My current research focuses on tundra pollination ecology and plant reproduction in the context of a warming climate.
Plant phenological and growth responses to experimental warming are well documented, but less is known about
warming effects on plant-pollinator interactions and the implications for plant diversity. I investigate plant breeding systems, floral rewards, and pollinator networks. I test questions such as:
(1) what are the temporal patterns in plant-insect visitor network structure at our sites?
(2) do we find any evidence for warming effects plant-pollinator synchrony?
(3) does plant reproductive output decrease in the absence of pollinators?
(4) how does warming affect the quantity and quality of floral rewards available to floral visitors?
Answers to these questions will allow us to predict future shifts in community composition and diversity. Community shifts will have major implications for biological interactions in the Arctic, as well as global carbon dynamics. 

 

Research experience

Since 2015, I have contributed data to the long-term efforts of the International Tundra Experiment (ITEX), a consortium of scientists who use comparable methods at arctic, antarctic, and alpine sites to understand tundra plant responses to warming. My contributions to ITEX began in my post-doctoral research and continue today. ITEX uses passive warming devices, open top chambers (OTCs), to experimentally warm plots. Many of the images in the Photos Gallery on this site contain OTCs, white dome-like structures. We quantify various factors within the OTCs and compare these factors to control plots (un-warmed). My key collaborators on this project are Dr. Steve Oberbauer (Florida International University), Dr. Jeremy May (Marietta College), and Dr. Flavia Sancier-Barbosa (Colorado College). 
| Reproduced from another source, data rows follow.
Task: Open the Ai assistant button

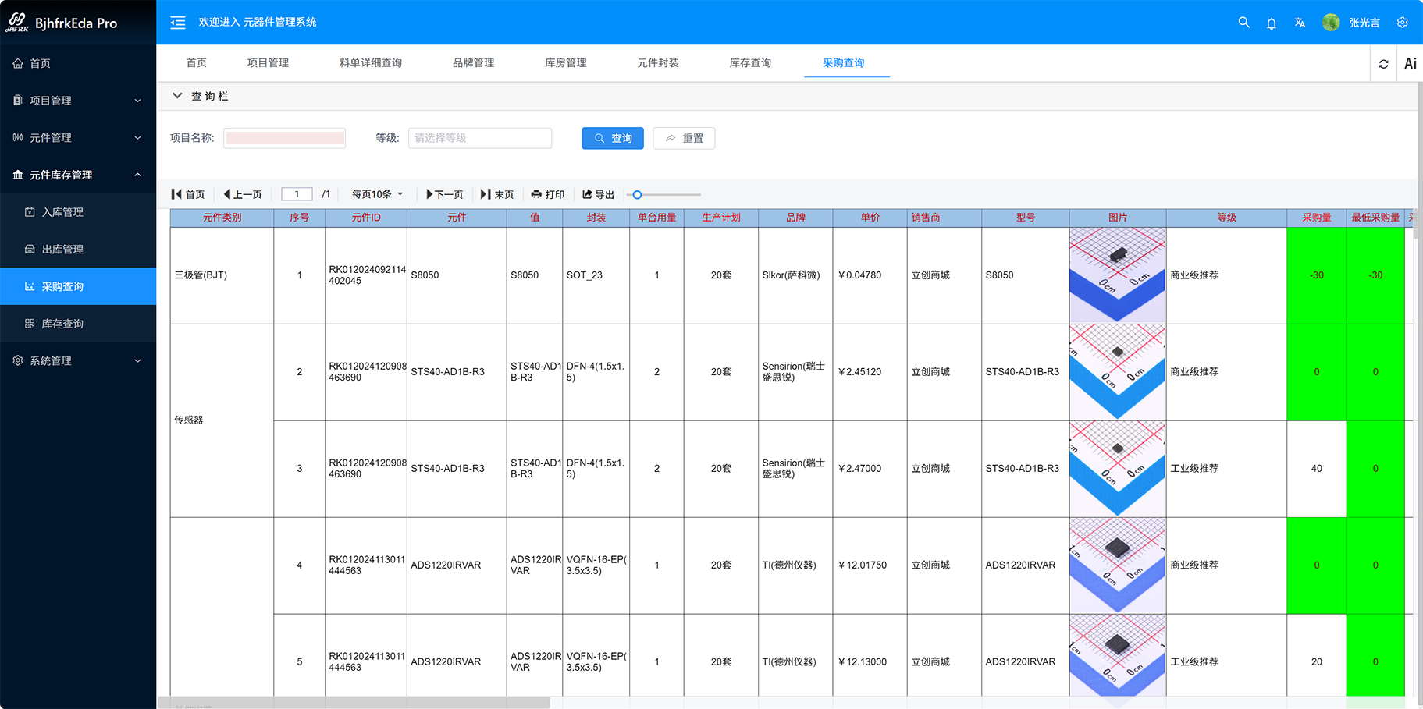Action: click(1410, 64)
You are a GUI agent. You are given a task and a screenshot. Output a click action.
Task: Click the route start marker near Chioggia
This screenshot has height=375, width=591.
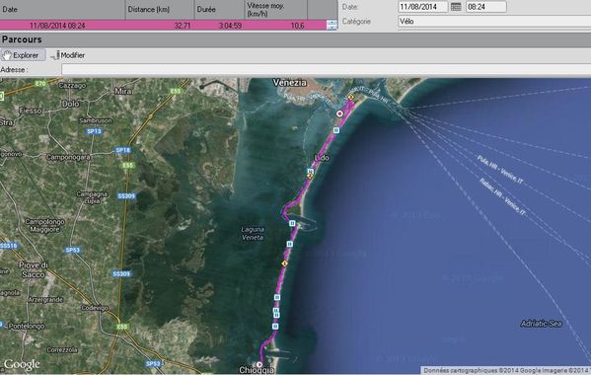coord(259,364)
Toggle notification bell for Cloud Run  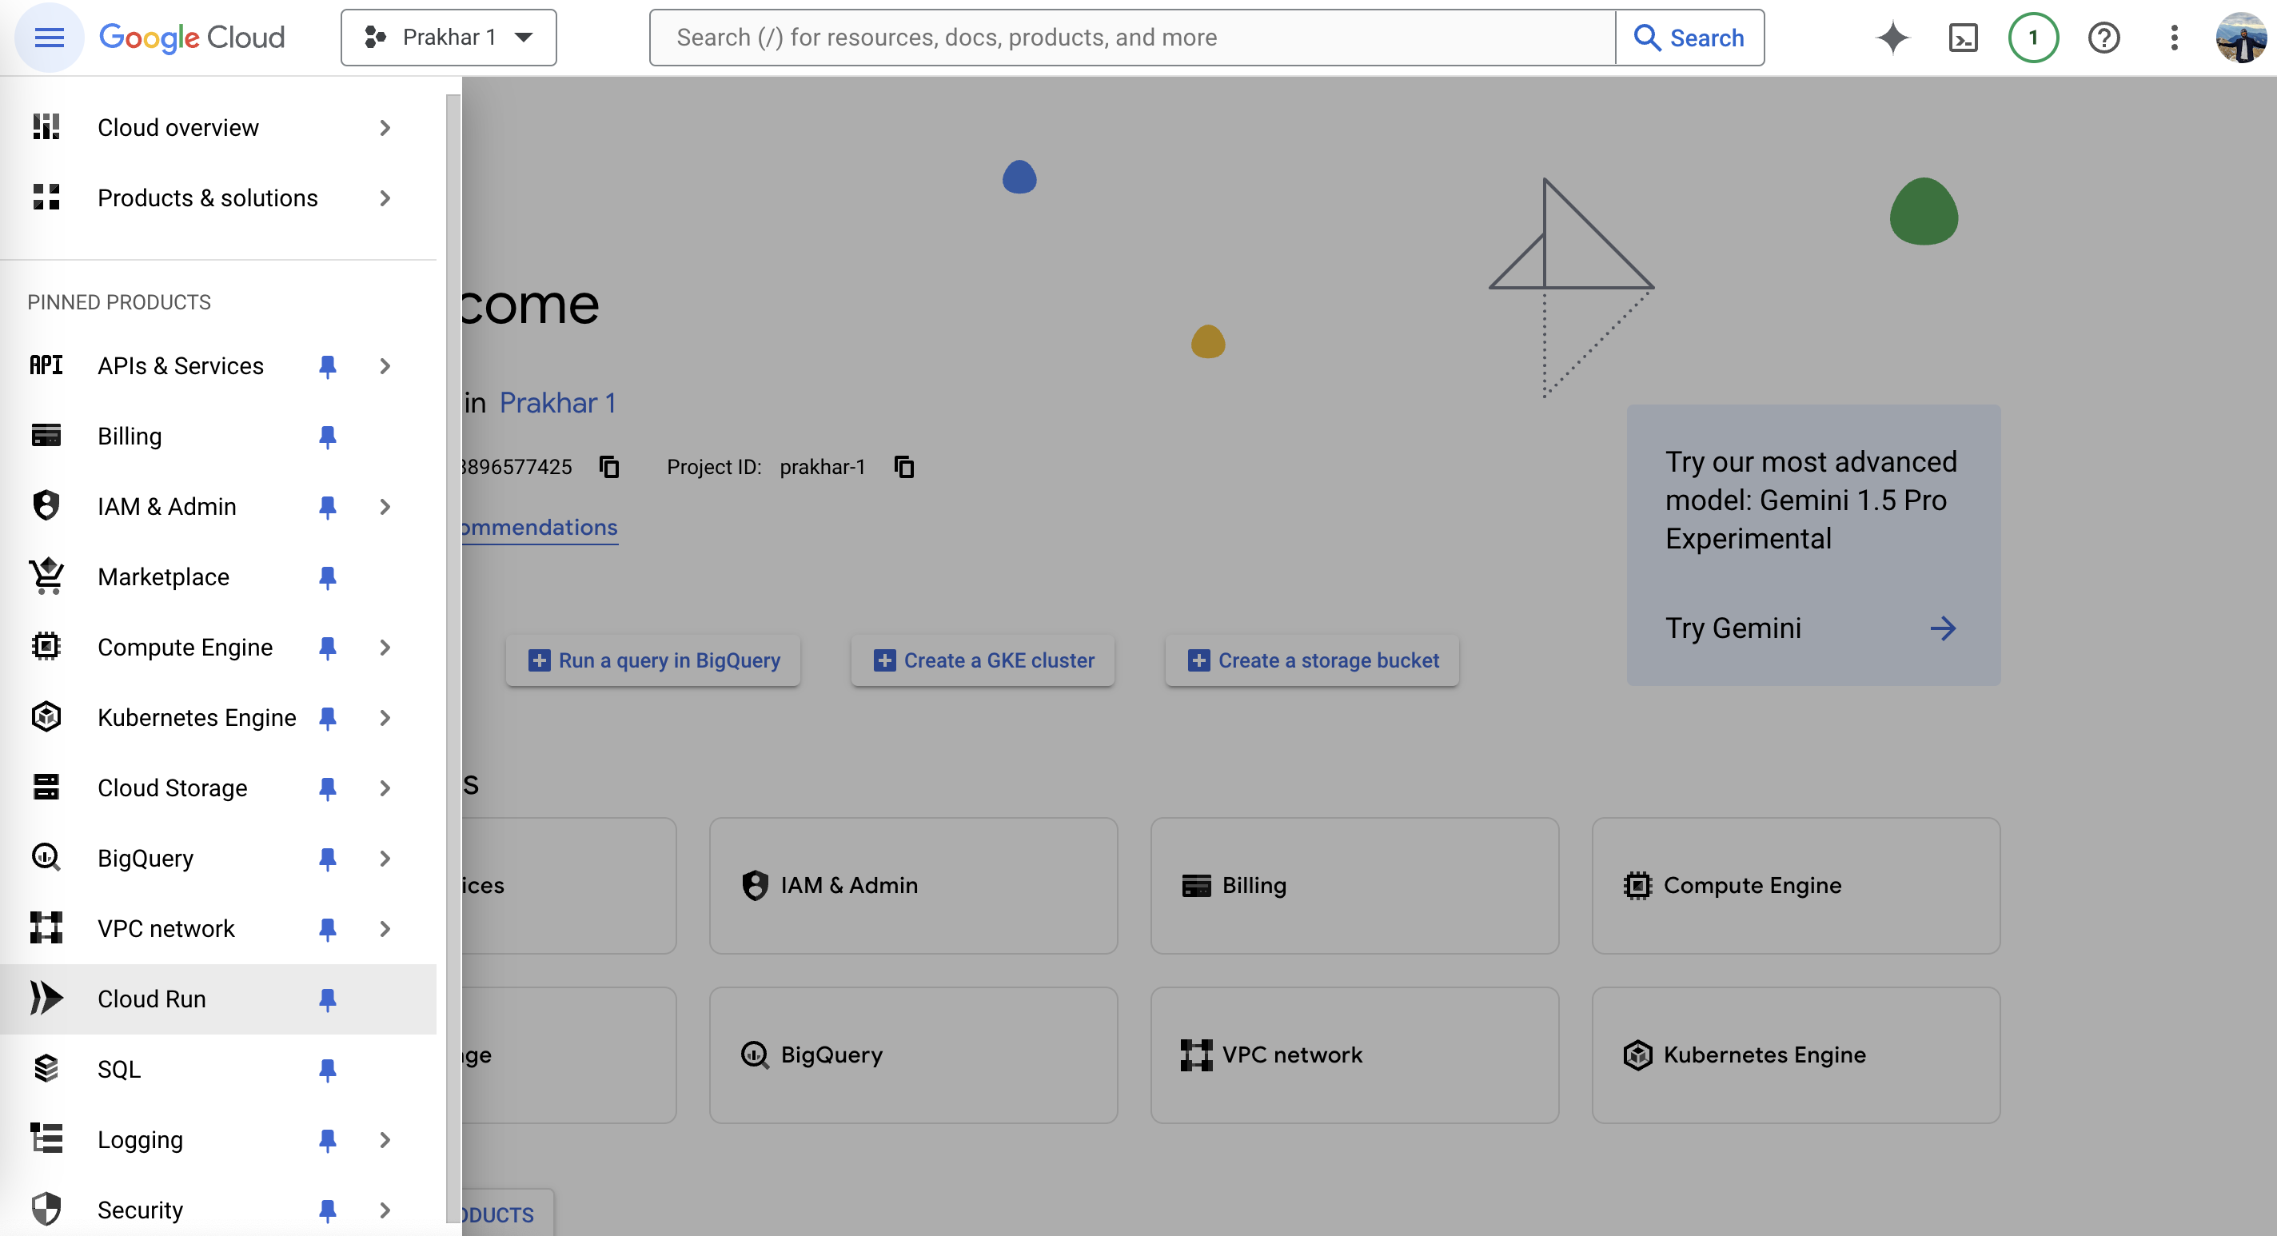(325, 998)
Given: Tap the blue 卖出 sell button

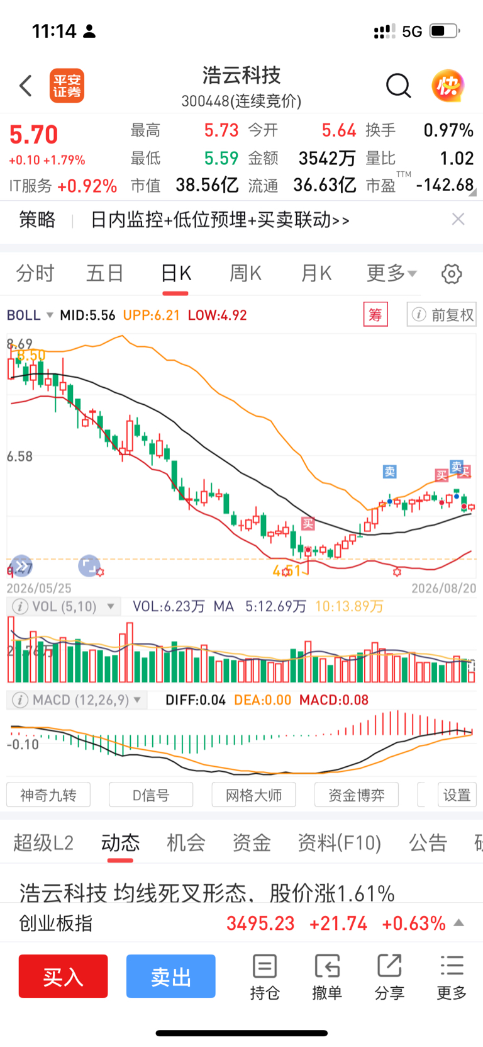Looking at the screenshot, I should pyautogui.click(x=171, y=976).
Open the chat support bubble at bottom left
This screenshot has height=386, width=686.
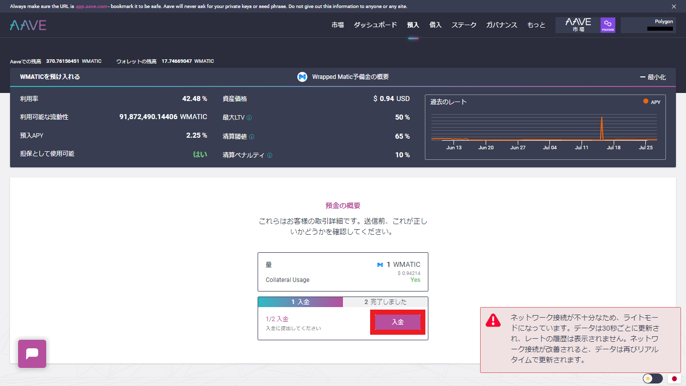click(x=32, y=353)
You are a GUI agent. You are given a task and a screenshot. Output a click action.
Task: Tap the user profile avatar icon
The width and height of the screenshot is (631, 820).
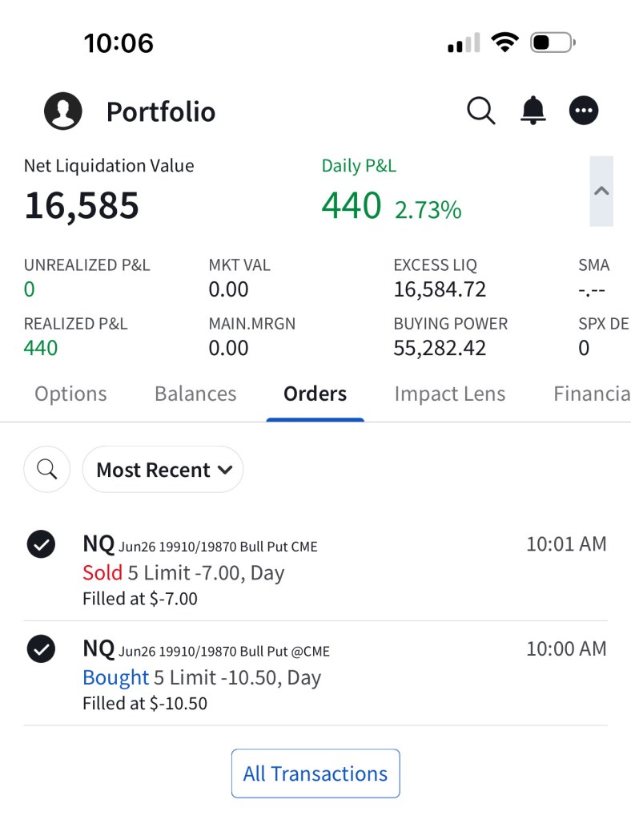[x=63, y=111]
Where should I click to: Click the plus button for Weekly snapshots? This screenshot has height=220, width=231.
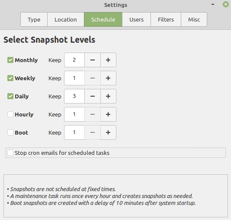pyautogui.click(x=108, y=78)
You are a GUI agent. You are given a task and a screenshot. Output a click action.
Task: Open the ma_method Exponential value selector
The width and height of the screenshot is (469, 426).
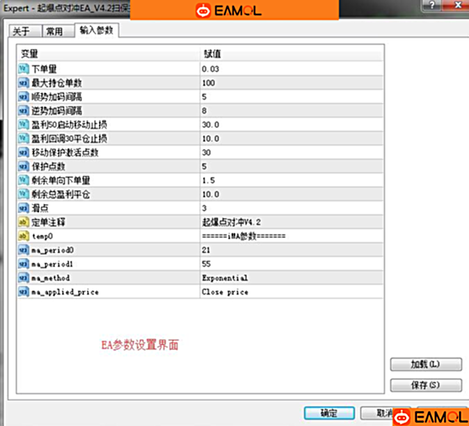[291, 278]
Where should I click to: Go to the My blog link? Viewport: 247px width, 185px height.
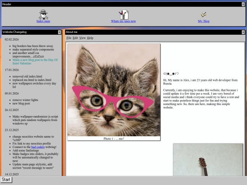click(x=204, y=21)
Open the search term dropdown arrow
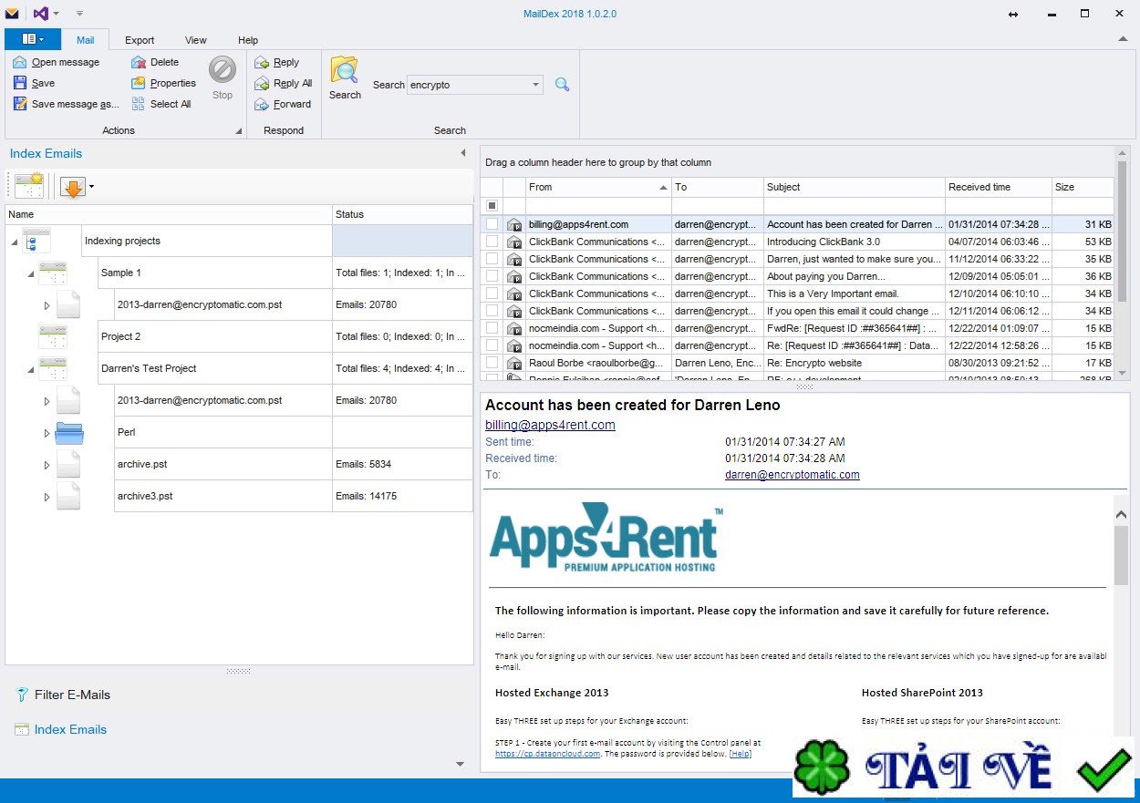 [x=535, y=85]
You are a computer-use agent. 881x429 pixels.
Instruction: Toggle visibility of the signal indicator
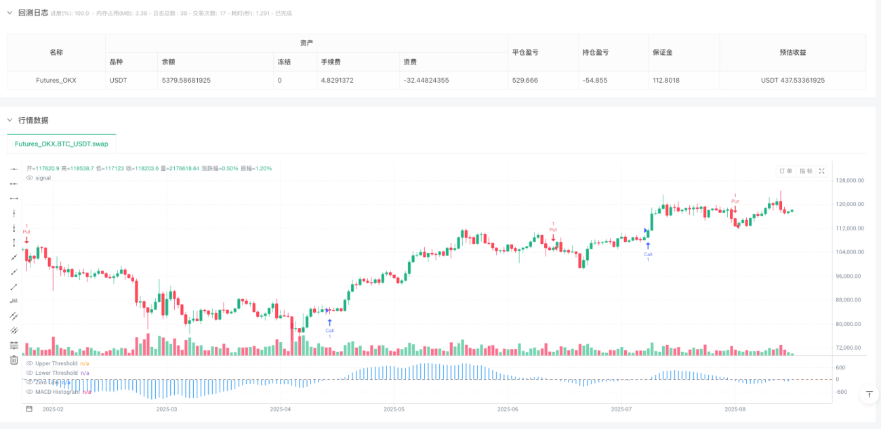point(29,178)
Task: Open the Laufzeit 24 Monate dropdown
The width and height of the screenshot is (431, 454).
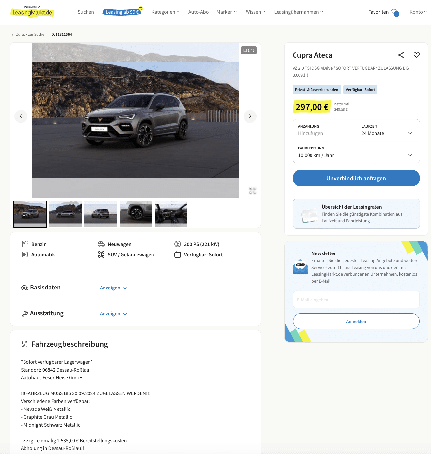Action: tap(388, 130)
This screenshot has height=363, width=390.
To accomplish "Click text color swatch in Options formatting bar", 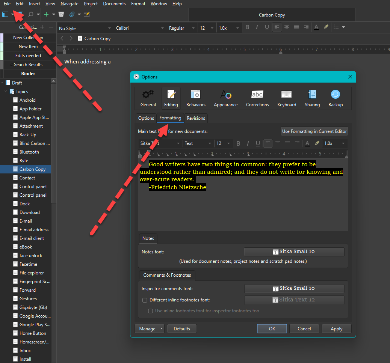I will [x=307, y=143].

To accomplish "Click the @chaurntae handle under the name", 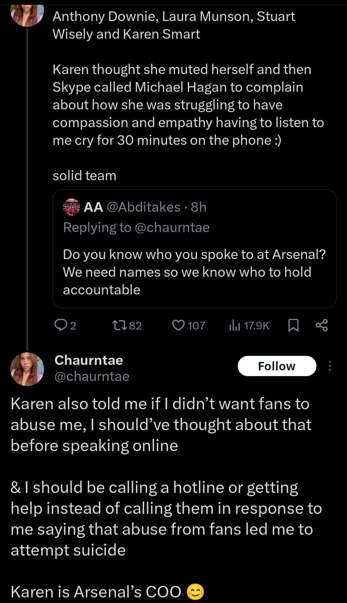I will (x=92, y=376).
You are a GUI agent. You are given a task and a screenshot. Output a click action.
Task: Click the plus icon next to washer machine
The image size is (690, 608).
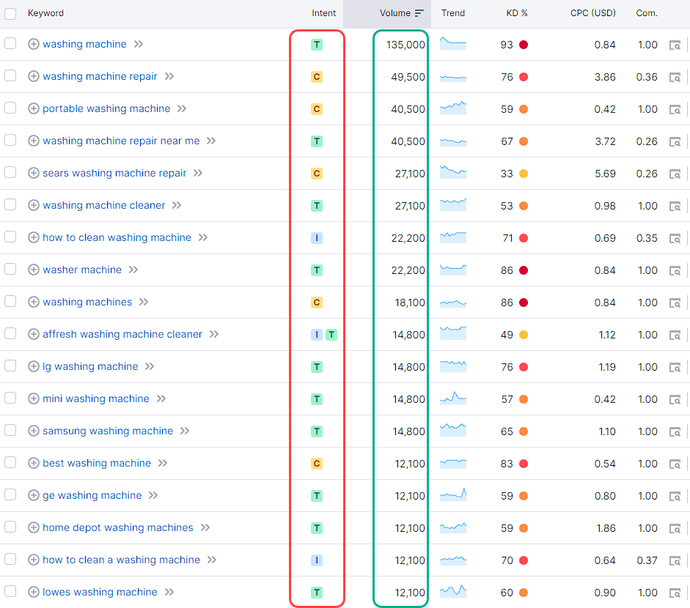[33, 270]
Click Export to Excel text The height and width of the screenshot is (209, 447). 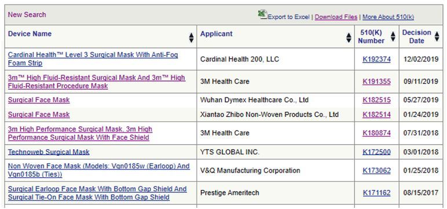tap(289, 17)
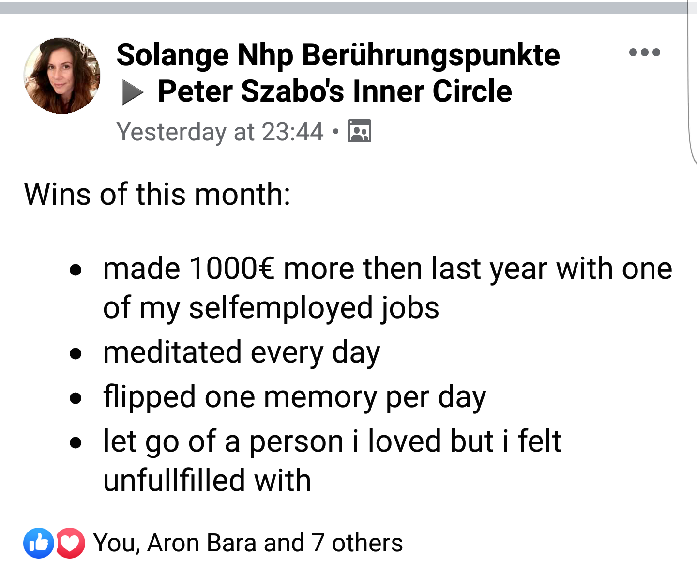The height and width of the screenshot is (578, 697).
Task: Click the red heart Love reaction icon
Action: (x=71, y=543)
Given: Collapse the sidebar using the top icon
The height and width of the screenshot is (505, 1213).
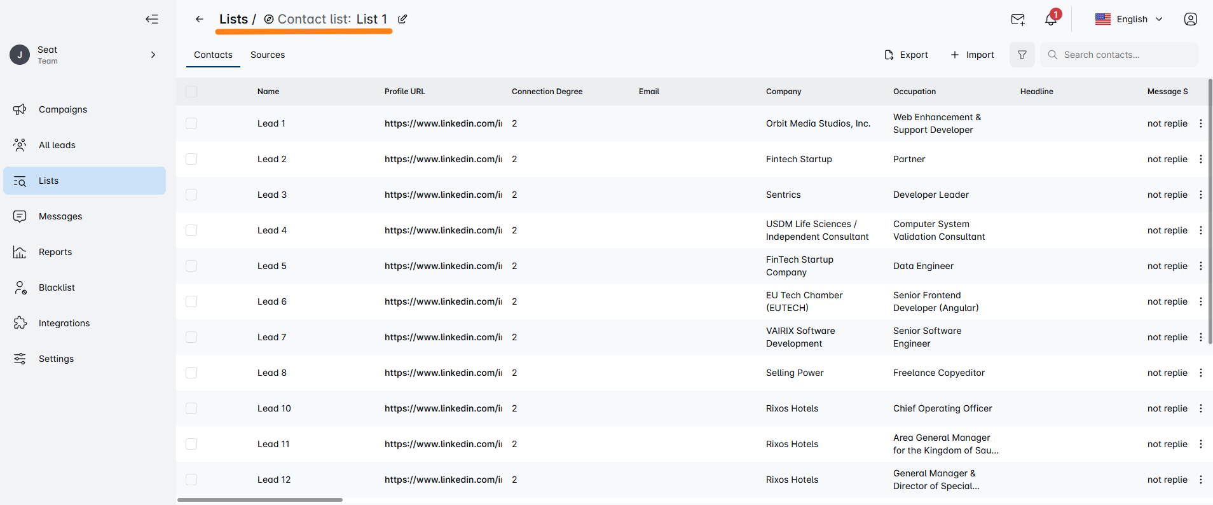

Although my current research focuses on the Low Arctic, I was trained as a tropical plant ecologist. My dissertation research
explored the effects of habitat variation on the reproductive ecology of an agroforestry palm, buriti (Mauritia flexuosa), 
in the Brazilian Amazon. My key collaborator for this project was Dr. Reinaldo Imbrozio Barbosa (National Institute for Amazonian Research, INPA). This work was revolutionary at the time, because only anecdotal data existed about the pollination and fruiting patterns of this keystone species. My field assistants and I spent over two years climbing these palms to carry out experiments in the canopy and report novel findings on this species' reproductive ecology.

In addition to my research in northern Brazil, I also conducted research in the pine rocklands of the Florida Everglades during my graduate work. My doctoral advisor, Dr. Suzanne Koptur, and I studied the pollination of key palm species in the pine rocklands including silver palm (Coccothrinax argentata).

 

I also have research experience in the Colorado Rockies. As a faculty mentor for the McNair Scholars Program at the University of Northern Colorado, I carried out fieldwork with my McNair student at Mountain Research Station. Together, we studied the reproductive ecology of a native legume, Thermopsis divaricarpa.